> To be done
Show each line in the records below that contains the string "Xスタンパー".

==============================

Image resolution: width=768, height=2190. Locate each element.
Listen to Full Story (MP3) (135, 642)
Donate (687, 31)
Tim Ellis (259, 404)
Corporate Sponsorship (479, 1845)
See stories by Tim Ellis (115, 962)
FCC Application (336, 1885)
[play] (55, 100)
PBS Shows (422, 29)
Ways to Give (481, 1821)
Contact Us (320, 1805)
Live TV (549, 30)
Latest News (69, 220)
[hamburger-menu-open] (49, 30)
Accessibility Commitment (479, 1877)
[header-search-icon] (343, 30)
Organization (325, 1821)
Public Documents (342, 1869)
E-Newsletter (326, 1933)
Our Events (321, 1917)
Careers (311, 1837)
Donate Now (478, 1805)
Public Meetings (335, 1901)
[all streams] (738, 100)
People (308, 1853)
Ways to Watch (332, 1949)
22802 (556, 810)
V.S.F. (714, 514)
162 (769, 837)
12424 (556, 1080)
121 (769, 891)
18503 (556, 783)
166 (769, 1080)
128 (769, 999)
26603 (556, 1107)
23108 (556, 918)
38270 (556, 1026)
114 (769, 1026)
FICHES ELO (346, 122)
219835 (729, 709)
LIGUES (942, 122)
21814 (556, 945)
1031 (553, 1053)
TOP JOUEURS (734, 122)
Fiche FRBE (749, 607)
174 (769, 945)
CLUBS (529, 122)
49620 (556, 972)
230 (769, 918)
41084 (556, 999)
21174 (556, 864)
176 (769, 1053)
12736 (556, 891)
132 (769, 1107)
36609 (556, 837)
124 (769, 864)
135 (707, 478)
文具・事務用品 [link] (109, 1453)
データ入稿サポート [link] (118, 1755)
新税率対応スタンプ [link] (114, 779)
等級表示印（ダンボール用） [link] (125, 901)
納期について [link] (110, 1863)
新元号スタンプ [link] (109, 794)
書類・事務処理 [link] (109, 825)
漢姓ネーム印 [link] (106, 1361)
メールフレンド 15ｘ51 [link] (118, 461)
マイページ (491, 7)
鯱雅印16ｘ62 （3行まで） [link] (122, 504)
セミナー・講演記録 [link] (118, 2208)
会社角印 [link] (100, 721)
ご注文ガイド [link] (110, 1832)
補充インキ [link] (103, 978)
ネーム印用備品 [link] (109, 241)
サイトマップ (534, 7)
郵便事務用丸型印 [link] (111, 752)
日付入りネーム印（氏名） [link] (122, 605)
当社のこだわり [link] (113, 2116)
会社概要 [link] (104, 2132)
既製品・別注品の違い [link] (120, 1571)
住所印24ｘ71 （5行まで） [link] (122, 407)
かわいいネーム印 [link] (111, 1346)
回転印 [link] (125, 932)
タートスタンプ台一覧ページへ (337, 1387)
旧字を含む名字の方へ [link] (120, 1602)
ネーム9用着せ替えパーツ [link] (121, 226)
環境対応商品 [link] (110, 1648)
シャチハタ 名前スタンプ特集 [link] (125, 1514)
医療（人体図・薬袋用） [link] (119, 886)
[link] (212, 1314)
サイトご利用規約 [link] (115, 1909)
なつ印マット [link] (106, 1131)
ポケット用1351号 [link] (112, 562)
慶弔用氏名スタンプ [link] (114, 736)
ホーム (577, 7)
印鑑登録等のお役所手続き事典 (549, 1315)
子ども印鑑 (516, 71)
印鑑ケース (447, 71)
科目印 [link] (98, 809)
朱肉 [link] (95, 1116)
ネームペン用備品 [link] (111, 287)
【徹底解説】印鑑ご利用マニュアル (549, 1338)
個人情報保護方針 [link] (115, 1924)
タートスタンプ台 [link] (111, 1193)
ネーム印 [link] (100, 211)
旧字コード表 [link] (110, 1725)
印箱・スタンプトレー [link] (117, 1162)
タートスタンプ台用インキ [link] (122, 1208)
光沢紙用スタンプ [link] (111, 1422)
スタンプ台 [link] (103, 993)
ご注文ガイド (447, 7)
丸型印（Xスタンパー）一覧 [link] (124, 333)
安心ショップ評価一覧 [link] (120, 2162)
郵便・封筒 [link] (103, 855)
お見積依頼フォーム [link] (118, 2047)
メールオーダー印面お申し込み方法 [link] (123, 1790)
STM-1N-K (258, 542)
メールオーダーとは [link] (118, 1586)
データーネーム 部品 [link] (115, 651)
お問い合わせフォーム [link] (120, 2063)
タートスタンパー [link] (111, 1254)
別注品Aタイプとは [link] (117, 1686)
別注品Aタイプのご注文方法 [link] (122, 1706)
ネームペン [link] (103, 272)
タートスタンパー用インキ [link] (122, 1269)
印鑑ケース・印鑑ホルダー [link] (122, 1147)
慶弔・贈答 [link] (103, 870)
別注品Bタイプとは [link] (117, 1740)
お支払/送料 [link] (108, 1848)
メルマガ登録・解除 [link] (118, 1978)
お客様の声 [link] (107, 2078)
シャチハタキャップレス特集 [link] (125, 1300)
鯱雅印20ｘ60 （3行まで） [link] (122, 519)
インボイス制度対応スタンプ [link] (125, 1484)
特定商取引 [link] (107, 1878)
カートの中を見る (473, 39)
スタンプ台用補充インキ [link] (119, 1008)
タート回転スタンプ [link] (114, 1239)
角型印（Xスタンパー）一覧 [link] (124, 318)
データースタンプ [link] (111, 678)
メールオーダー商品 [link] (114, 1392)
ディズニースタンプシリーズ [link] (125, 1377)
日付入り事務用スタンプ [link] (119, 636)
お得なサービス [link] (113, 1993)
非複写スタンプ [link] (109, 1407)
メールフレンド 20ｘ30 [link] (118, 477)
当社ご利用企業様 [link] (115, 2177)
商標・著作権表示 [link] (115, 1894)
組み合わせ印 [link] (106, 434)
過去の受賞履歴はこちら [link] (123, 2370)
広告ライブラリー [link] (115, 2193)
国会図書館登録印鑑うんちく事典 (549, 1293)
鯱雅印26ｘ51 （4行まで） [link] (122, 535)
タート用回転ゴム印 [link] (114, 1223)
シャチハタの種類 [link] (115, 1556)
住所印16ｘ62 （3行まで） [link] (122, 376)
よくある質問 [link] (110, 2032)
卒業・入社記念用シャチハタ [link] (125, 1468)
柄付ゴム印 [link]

==============================

> Written response
丸型印（Xスタンパー）一覧 [link] (124, 333)
角型印（Xスタンパー）一覧 [link] (124, 318)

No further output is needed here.